◆ WORK TO DO:
Copy the material below word for word, starting at the line that contains "Given: Click the arrow" and continuing through the last line of the material.

◆ Entries from a collection:

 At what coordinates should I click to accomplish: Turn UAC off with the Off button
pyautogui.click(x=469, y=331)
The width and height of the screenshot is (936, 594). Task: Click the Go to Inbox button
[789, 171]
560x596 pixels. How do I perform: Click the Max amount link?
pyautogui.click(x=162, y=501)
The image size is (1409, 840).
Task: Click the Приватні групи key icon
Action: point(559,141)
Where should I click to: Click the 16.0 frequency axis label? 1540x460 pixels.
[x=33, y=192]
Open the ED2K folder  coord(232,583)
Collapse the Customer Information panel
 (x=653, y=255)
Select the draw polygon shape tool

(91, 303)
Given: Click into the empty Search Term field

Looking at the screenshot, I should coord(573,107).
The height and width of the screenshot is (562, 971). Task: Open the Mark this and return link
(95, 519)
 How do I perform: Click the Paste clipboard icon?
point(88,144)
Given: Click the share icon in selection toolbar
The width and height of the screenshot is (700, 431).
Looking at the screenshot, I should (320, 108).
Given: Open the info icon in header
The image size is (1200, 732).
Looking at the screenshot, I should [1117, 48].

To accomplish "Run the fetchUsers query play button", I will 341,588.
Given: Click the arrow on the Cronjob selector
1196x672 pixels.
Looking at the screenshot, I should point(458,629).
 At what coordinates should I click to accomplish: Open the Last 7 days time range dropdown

◆ WORKED ANSWER:
Given: Click the arrow on the Cronjob selector
1196x672 pixels.
Looking at the screenshot, I should point(458,629).
 At what coordinates should I click to accomplish: Open the Last 7 days time range dropdown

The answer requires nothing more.